## WHAT YOU WILL DO
1. From the forum post about string trimmers, return the passage starting at "# string trimmers: what" and ending at "the string feeders.", copied word for word.
2. Based on the forum post about string trimmers, answer yes or no to each statement below and quote the words from the post that settle it.
(a) The poster bought a cordless 36 volt electric trimmer.
(b) The electric trimmer's battery lasts about an hour per charge.
(c) The 2-cycle engines run well for about the first year or two.
3. Write what comes next in the forum post about string trimmers, picking up right after its last sentence.

# string trimmers: what do the pro's use?



## av-geek (Jan 15, 2012)

I have been totally frustrated with string trimmers over the years. The two areas of annoyance are the 2-cycle engines, and the string feeders. 

First let's start with the 2-cycle engines. They never stay in tune! For about the first year or two, they run good, but then they start getting cranky. I run them out of fuel and clean them, but to no avail. In order to get one to start, the carb must be adjusted to run rich. Only problem is after it's started, it won't have any power and they smoke because they are too rich. I end up keeping a tweaker screwdriver in my pocket to constantly adjust the high and low speed jets, and if the darned thing cuts off, well, you gotta start the whole process all over again. I gave up on 2-cycle engines and bought a cordless 36 volt electric one a few years ago. It works great, has lots of power, no noise vibration, or smoke, but it only gives about 30 minutes of use before the battery is depleted, and Black & Decker in their infinite wisdom only makes a slow (18 hour) charger, so if you didn't finish your job, you are out of commission till the next day.

(Word and element pointing entries)
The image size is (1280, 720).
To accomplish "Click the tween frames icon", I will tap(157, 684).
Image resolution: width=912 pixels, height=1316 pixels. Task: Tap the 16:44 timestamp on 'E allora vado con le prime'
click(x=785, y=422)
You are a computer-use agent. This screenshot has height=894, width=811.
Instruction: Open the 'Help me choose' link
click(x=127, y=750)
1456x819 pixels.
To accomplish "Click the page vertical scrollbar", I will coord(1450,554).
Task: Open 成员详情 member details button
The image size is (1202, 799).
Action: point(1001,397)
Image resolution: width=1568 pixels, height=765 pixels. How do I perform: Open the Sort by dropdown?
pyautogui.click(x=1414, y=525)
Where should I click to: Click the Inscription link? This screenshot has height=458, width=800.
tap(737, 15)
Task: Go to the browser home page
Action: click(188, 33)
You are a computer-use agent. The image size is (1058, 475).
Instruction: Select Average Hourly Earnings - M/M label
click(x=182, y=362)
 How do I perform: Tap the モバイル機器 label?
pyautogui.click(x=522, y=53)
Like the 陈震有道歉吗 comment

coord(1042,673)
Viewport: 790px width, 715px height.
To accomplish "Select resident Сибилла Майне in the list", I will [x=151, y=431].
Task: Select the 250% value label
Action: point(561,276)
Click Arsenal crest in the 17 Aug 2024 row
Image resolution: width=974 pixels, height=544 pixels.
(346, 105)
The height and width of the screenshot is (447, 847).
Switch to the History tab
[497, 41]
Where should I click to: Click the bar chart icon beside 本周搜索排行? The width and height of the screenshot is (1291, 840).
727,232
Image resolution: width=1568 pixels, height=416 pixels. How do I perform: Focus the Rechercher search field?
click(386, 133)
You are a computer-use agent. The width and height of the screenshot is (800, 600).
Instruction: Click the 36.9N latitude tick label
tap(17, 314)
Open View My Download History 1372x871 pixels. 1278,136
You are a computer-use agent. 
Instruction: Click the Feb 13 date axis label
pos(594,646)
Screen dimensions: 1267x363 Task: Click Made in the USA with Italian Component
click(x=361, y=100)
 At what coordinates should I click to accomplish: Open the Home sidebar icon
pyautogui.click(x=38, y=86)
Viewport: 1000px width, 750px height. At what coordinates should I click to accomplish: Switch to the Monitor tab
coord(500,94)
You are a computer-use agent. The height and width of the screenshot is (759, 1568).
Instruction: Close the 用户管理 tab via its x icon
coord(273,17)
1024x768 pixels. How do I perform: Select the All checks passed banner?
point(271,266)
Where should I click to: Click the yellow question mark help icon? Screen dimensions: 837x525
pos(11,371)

## EXPECTED RESULTS
1.
# string trimmers: what do the pro's use?



## av-geek (Jan 15, 2012)

I have been totally frustrated with string trimmers over the years. The two areas of annoyance are the 2-cycle engines, and the string feeders.

2.
(a) Yes: "bought a cordless 36 volt electric one a few years ago"
(b) No: "it only gives about 30 minutes of use before the battery is depleted"
(c) Yes: "For about the first year or two, they run good"

3.
Now there's the string feeder issue. On the aforementioned Black & Decker trimmer, the string feeder works better than any other string trimmer I have owned, but it's still cantankerous. I can't imagine and have never seen professionals halfway through their job taking the bottom off their trimmers and untangling jammed line. Yet, almost with every 2-3 jobs, I need to do this. Previous string trimmers I have had were worse...just about every time I pulled the thing out, the string feeders would jam up!


----------



## Jay 78 (Mar 2, 2011)

If you're not happy with gas engines (understandable) and not happy with half an hour from a battery pack (not understandable or realistic to me, IMO), then I'm not sure there's anything out there now that you'd be happy with.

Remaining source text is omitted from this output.